Champaign Roofing: Article About Factors That Can Cause Roof Collapse
Champaign roofing professionals encourage their clients to consider how much weight their roof can support before it collapses. A roof collapse is a catastrophic event that can damage the entire house, ruin a homeowner's possessions and put their life at risk.
A roof that has not suffered decay should be able to support at least 20 pounds per square foot of weight before it becomes stressed. In some parts of the United States where heavy snow is prevalent, snow loads are considerably higher, requiring the roof to stand up to a greater depth of snow accumulation.
Homeowners can evaluate their risk for a roof collapse by first looking at the snow and ice accumulation on their roof. The steeper the slope of the roof, the faster precipitation will fall off it. For this reason, homes in climates known for snowfall have a slope of three inches for every 12 horizontal inches of distance. Ice and snow will accumulate quicker on a roof that has a low slope or that has a flat roof over a porch. This is especially true during high winds.

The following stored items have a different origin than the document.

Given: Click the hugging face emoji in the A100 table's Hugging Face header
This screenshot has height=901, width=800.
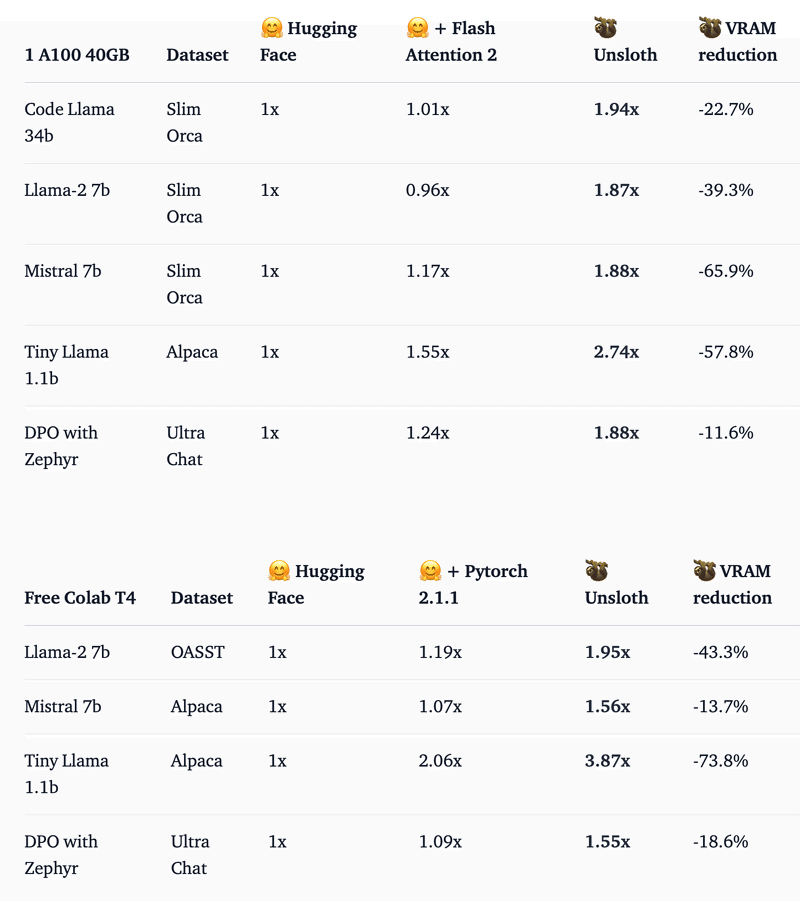Looking at the screenshot, I should click(x=271, y=28).
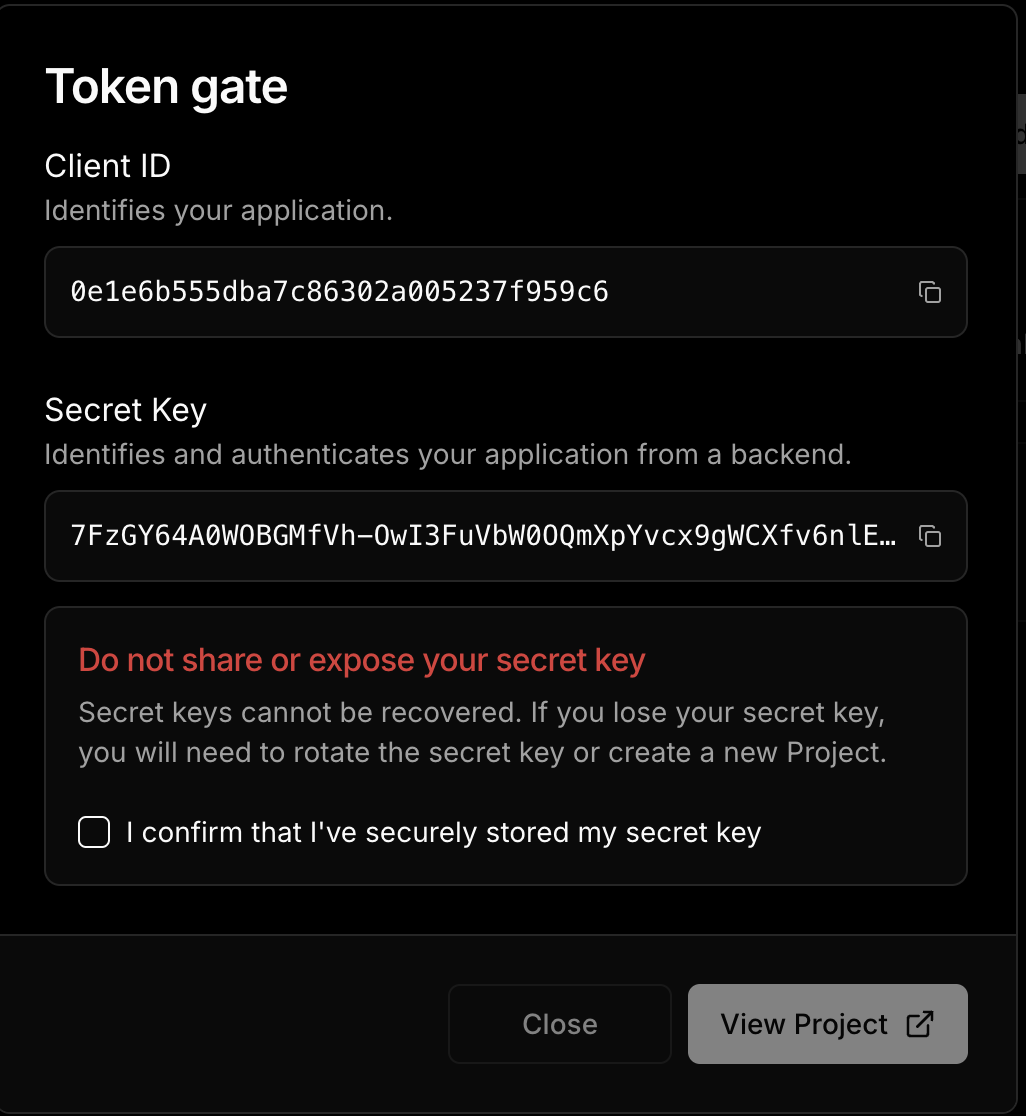1026x1116 pixels.
Task: Tap the duplicate icon next to the truncated key
Action: pyautogui.click(x=929, y=536)
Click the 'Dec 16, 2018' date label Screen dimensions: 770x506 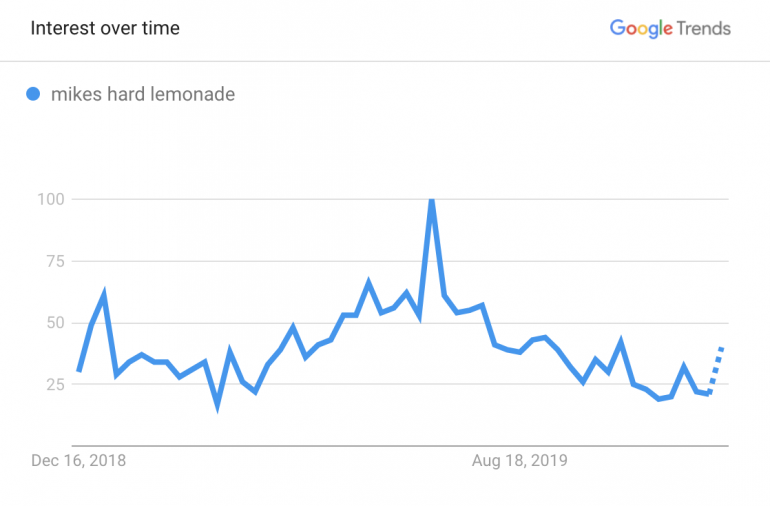(x=79, y=461)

Fresh snow, packed snow and ice all have different weights. With fresh snow, 10 to 12 inches is the same as 1 inch of water. Fresh snow will weigh approximately 5 pounds per square foot.
A roofing expert from Roofs By Rodger of Champaign IL would be happy to answer any question you have about windows or roof replacement.

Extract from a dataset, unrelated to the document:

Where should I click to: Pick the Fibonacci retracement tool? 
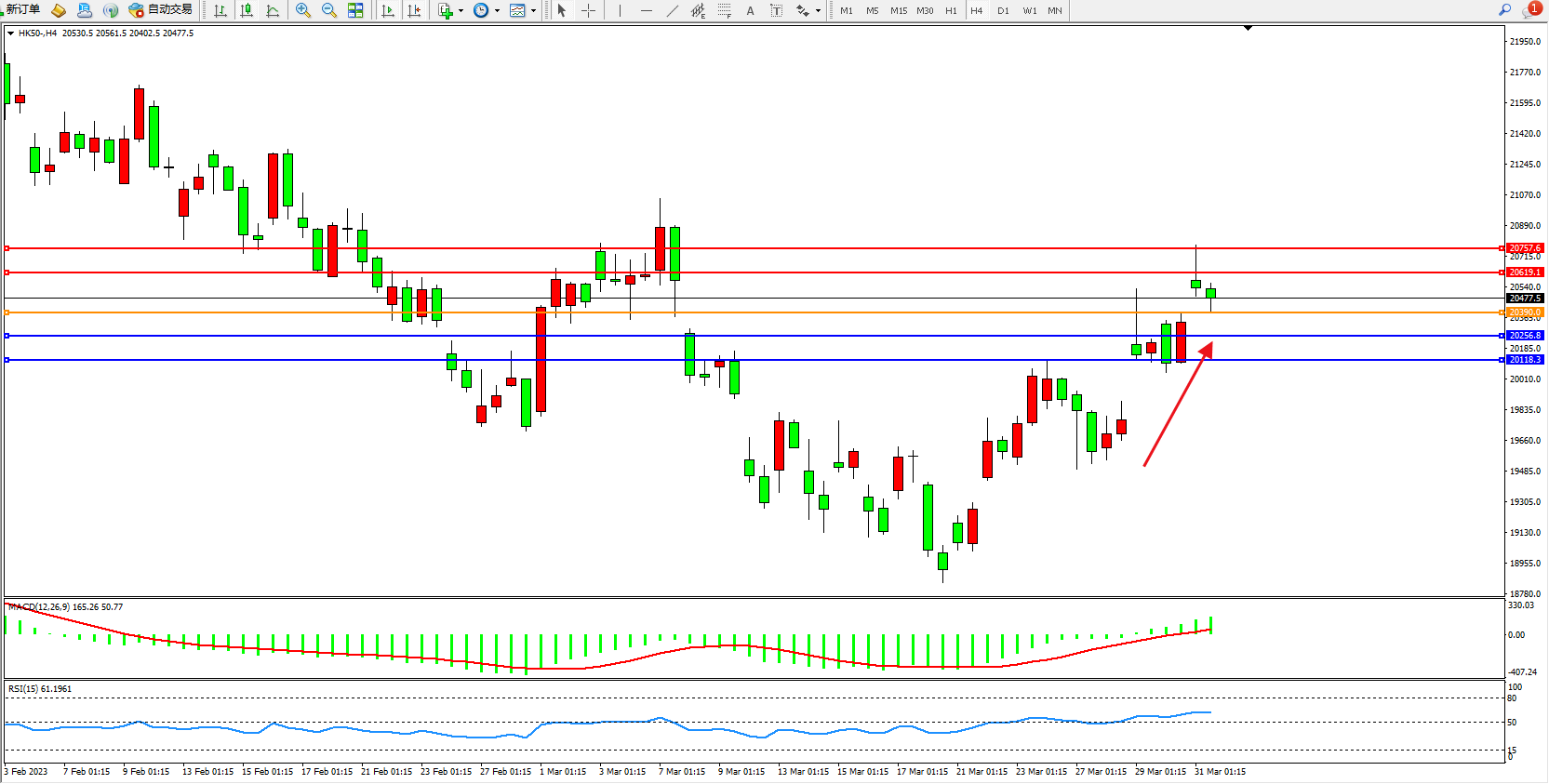[725, 10]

Most roofs can endure at least 4 feet of freshly fallen snow before becoming stressed.
It only takes 3 to 5 inches of packed snow to equate to 1 inch of water. Packed snow weighs around 5 pounds per square foot. This means that 2 feet of packed snow could be more than what most roofs are designed to handle.
Snow can have an accumulated weight. For example, 2 feet of old snow plus 2 feet of new snow could equate to approximately 60 pounds per square foot, which far exceeds the capability of most roofs.
Ice is by far the heaviest form of precipitation. One inch of ice is the same as 1 foot of fresh snow. Just a few inches of ice may be enough to provoke a roof collapse.
If the snow or ice accumulation on a homeowner's roof exceeds what it was designed to carry, homeowners should take immediate steps to have the snow or ice removed. It is not advisable to go up on the roof and use a shovel to remove the snow. Instead, a snow rake that has an extension arm should be used. Better yet, homeowners could contact their roofing contractor and get recommendations on snow removal.